# pumpkin pie recipes using goat milk?



## Sherrynboo (Mar 19, 2005)

I know I saw on one of these forums about using goat milk instead of evaporated milk in pumpkin pies but now I cannot find the spot. Could someone post a link or else a recipe or two??

Thanks! Sherry in GA


----------



## suzyhomemaker09 (Sep 24, 2004)

http://www.homesteadingtoday.com/showthread.php?t=215875&highlight=pie+goat

This the one you saw?


----------



## Sherrynboo (Mar 19, 2005)

That is it! Thanks!

Sherry in GA


----------



## BlueHeronFarm (Feb 9, 2007)

Did it turn out? I don't actually have any idea what "evaporated milk" is - but made pumpkin flan this year with both whole goat milk and canned evap milk. Was afraid to leave it out.


----------



## suzyhomemaker09 (Sep 24, 2004)

Evaporated has a certain amount of water cooked out of it...it's thicker so it doesn't water the pie ingredients down as much.

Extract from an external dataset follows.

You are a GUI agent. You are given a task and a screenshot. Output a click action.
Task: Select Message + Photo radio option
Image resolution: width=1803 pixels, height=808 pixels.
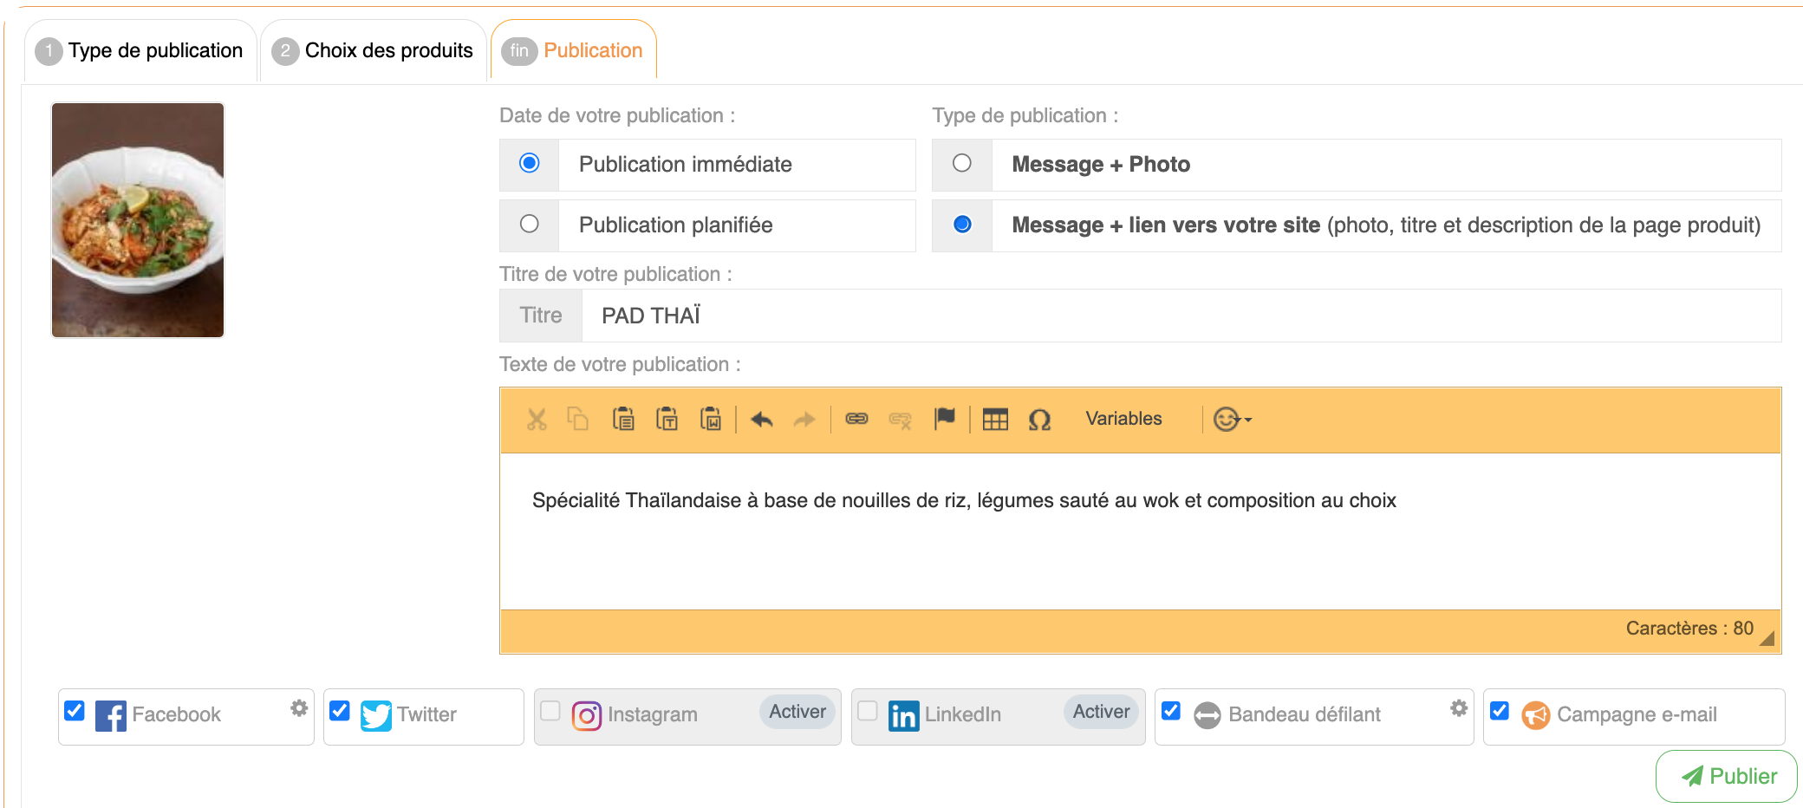(x=962, y=164)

http://www.elise.com/recipes/archives/001539suzannes_old_fashioned_pumpkin_pie.php

I did used this recipe for my pies this year...skimmed my milk to get goats cream for them. They came out great. I'm quite fond of the recipes on her site. Lots of good info there.


----------



## Sherrynboo (Mar 19, 2005)

My pies turned out wonderful! I just did not use as much of the goat milk as I would have the evaporated. I also used the goat milk yogurt in my stuffing to replace the evaporated and it was great. Hubby never knew the difference!

Sherry in Ga


----------